A leitura que ele faz é que não há mais clima para continuar no mesmo grupo político do qual fazem parte os deputados federais Zeca do PT e Vander Loubet.

Particularmente, o presidente regional do PTB, Ivan Louzada, acredita que seria mais fácil Delcídio se filiar ao seu partido do que o ex-prefeito de Campo Grande, Nelsinho Trad (PMDB), embora o peemedebista tenha mantido contatos anteriores com a direção da legenda. 

“Não acredito que os Trads venham para o PTB, se vierem estão de portas abertas”, sugeriu Louzada, referindo-se também aos irmãos do ex-prefeito, o deputado estadual Marquinhos Trad (PMDB) e o ex-deputado federal Fábio Trad (sem partido). 

Louzada disse que nunca houve de sua parte uma conversa oficial na tentativa de atrair Delcídio para o PTB. No entanto, acha a ideia interessante, se levado em consideração o potencial político do senador, no momento em que seu partido se prepara para uma profunda reestruturação visando às eleições municipais do ano que vem. 

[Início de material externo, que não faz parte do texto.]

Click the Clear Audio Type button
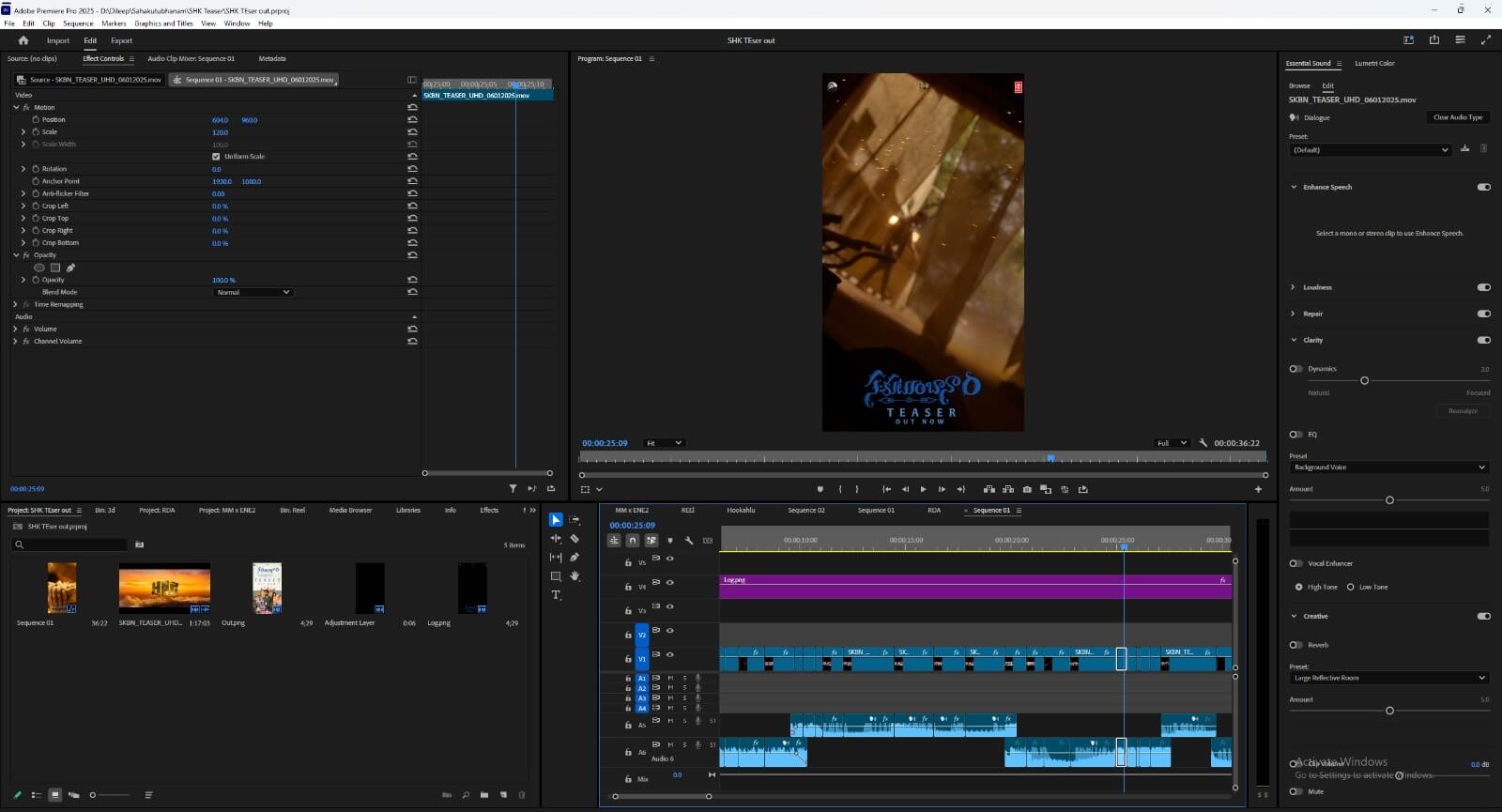This screenshot has width=1502, height=812. [1458, 117]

Arredio desde que saiu derrotado para o tucano Reinaldo Azambuja (PSDB) na corrida pelo Parque dos Poderes, Delcídio se confinou em Brasília e só reapareceu na Capital  meses depois do pleito. Até o momento, o senador ainda não se manifestou publicamente sobre se tem interesse em deixar PT para disputar a prefeitura de Campo Grande por outra legenda.  

Ao ressurgir do ‘sereno político’, o senador fez críticas veladas a correligionários e a estratégia adotada pelo comando de sua campanha derrotada. 

“Ao longo da minha carreira sempre fiz campanha proativa, e lamentavelmente a campanha do ano passado foi absolutamente fora de qualquer propósito”, lamentou, em entrevista à imprensa da Capital. 

O petista apontou, entre outros aspectos, falta de planejamento das ações e descompasso entre a coordenação de campanha e alianças mal sucedidas.